— BEGIN —

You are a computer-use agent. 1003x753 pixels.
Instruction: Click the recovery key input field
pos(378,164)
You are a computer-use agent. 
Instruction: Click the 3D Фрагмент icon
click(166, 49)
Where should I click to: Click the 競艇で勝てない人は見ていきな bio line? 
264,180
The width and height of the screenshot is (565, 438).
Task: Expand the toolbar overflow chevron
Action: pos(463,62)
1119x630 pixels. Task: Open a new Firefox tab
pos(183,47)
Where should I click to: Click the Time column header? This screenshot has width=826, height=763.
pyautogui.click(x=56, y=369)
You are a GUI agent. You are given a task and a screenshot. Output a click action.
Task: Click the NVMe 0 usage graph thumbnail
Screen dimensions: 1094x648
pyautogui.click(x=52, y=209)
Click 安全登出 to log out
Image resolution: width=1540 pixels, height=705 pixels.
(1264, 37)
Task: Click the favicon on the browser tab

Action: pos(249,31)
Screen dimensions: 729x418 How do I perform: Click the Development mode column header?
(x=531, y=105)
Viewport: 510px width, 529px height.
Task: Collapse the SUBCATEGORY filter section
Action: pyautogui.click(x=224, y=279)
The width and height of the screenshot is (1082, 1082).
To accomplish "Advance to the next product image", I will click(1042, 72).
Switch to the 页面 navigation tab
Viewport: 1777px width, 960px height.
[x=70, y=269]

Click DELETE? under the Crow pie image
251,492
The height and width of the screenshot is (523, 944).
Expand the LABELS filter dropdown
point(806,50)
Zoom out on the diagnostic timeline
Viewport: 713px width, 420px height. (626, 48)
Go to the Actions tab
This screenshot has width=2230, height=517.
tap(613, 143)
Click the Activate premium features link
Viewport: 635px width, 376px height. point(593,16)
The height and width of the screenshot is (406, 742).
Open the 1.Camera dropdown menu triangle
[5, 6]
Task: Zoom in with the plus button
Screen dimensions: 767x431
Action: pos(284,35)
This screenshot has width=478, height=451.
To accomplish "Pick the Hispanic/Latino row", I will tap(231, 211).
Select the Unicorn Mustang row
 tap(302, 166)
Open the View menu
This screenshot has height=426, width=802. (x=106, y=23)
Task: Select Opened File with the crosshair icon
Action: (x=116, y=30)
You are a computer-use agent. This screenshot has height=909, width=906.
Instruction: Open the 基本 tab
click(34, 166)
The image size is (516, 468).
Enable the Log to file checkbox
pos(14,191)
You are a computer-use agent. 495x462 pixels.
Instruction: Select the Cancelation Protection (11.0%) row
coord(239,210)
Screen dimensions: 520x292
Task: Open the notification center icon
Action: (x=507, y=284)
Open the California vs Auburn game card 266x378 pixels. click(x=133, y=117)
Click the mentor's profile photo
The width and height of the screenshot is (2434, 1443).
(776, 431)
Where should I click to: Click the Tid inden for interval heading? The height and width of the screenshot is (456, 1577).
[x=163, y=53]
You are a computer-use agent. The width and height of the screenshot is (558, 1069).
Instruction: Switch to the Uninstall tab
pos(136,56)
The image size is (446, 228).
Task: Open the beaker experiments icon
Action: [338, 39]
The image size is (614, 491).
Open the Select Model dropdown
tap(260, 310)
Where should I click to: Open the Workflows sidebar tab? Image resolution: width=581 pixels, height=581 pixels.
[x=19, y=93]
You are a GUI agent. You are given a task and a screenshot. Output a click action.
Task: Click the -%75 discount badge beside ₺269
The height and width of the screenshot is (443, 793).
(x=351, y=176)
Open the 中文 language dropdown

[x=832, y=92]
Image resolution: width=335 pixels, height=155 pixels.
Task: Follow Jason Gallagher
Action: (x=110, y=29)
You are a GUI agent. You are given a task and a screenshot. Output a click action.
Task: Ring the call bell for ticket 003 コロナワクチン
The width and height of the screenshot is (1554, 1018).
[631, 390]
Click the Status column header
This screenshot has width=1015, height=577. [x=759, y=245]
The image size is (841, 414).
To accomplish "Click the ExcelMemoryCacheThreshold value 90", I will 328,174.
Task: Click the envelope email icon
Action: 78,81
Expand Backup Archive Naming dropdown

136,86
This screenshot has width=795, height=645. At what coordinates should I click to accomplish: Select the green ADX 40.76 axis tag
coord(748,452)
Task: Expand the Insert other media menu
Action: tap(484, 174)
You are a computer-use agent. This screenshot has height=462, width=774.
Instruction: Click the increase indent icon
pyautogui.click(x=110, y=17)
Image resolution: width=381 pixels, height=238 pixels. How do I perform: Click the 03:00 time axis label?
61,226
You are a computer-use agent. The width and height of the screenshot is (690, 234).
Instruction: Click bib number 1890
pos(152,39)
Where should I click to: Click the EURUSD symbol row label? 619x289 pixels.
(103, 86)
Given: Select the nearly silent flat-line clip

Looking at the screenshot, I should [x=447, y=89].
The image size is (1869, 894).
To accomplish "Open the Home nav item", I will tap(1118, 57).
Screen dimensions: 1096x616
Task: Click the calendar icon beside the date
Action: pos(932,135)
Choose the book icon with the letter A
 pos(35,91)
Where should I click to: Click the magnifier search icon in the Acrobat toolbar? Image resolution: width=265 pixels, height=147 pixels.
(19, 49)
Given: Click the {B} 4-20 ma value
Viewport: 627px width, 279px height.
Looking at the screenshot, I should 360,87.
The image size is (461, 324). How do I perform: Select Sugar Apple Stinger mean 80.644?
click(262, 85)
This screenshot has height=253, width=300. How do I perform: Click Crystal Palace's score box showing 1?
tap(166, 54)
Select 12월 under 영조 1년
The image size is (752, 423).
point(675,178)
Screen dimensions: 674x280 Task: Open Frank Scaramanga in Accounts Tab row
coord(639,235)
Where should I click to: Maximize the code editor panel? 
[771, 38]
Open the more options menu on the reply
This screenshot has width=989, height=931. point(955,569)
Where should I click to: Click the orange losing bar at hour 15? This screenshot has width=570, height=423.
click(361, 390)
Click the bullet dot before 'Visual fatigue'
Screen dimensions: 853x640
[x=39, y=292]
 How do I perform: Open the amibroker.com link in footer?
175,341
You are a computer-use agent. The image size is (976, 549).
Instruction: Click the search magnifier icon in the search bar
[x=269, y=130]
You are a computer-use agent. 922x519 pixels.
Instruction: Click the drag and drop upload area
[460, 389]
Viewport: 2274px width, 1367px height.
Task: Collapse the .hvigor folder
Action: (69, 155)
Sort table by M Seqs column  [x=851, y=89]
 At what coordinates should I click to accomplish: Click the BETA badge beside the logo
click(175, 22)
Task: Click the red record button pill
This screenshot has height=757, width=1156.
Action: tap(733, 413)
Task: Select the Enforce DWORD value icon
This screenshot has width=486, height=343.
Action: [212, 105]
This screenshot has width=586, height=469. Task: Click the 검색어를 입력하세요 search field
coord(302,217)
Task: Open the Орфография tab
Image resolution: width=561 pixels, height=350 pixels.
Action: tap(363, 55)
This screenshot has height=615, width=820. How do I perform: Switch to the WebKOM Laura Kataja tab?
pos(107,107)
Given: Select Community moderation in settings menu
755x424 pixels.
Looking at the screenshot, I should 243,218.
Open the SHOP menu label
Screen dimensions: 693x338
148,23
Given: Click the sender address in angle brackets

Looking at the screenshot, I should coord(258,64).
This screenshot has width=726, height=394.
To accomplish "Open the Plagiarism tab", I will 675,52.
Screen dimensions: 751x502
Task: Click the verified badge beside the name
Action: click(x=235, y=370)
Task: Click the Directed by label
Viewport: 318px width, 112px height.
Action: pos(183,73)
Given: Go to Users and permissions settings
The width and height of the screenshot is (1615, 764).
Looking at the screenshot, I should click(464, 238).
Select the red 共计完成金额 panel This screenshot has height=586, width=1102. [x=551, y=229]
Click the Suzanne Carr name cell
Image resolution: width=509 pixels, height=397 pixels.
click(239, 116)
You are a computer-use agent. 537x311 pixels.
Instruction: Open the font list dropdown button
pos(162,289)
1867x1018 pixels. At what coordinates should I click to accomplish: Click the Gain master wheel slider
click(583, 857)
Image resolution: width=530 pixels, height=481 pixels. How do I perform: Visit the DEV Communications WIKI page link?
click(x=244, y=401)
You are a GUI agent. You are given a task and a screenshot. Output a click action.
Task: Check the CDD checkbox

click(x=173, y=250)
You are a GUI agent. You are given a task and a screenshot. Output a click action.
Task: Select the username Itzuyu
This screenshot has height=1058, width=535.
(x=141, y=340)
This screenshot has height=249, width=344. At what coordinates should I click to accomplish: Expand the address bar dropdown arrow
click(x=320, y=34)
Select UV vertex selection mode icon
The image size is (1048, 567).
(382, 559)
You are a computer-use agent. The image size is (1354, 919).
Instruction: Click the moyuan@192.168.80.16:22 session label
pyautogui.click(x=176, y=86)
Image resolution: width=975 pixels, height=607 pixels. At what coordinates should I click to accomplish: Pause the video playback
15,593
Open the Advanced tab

— END —

# What needs to be done:
Copy the records verbatim, beginning at the line that contains "Click DELETE? under the Crow pie image" and stopping after the line that contains "pos(14,191)".

# Solution to the problem:
Click DELETE? under the Crow pie image
251,492
The height and width of the screenshot is (523, 944).
Expand the LABELS filter dropdown
point(806,50)
Zoom out on the diagnostic timeline
Viewport: 713px width, 420px height. (626, 48)
Go to the Actions tab
This screenshot has width=2230, height=517.
tap(613, 143)
Click the Activate premium features link
Viewport: 635px width, 376px height. point(593,16)
The height and width of the screenshot is (406, 742).
Open the 1.Camera dropdown menu triangle
[5, 6]
Task: Zoom in with the plus button
Screen dimensions: 767x431
Action: pos(284,35)
This screenshot has width=478, height=451.
To accomplish "Pick the Hispanic/Latino row", I will tap(231, 211).
Select the Unicorn Mustang row
 tap(302, 166)
Open the View menu
This screenshot has height=426, width=802. (x=106, y=23)
Task: Select Opened File with the crosshair icon
Action: (x=116, y=30)
You are a computer-use agent. This screenshot has height=909, width=906.
Instruction: Open the 基本 tab
click(34, 166)
The image size is (516, 468).
Enable the Log to file checkbox
pos(14,191)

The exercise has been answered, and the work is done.